GOAL: Update the records that begin at the line containing "How do I perform: Run" and end after the line containing "[x=191, y=75]" by replacing "play icon" with "start button" and changing nothing else. Reproduce only those lines, without the pictures.
>> BEGIN EXERCISE MATERIAL
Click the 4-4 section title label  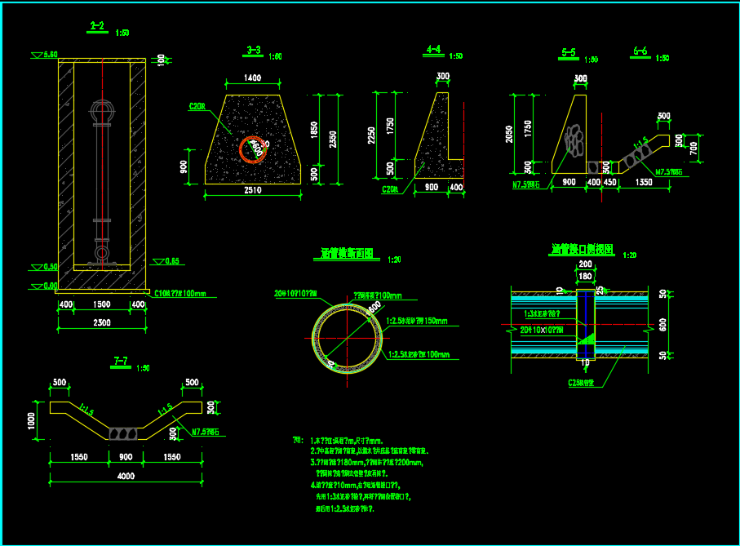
>> END EXERCISE MATERIAL
>> BEGIN EXERCISE MATERIAL
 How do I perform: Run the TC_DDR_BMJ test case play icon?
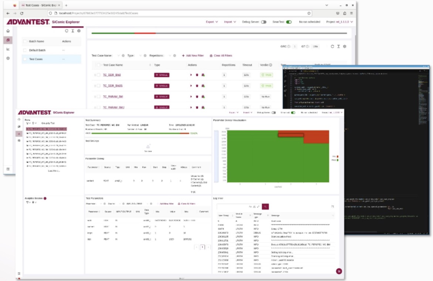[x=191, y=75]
>> END EXERCISE MATERIAL
>> BEGIN EXERCISE MATERIAL
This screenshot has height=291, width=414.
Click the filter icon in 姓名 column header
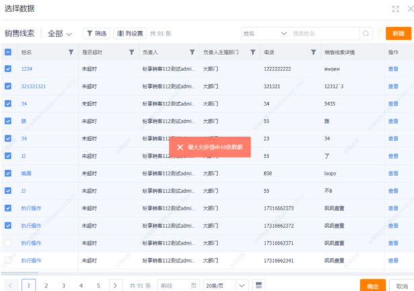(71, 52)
>> END EXERCISE MATERIAL
RESPONSE TO THIS EXERCISE:
 How do I perform: Run the TC_DDR_BMJ test case start button?
[x=191, y=75]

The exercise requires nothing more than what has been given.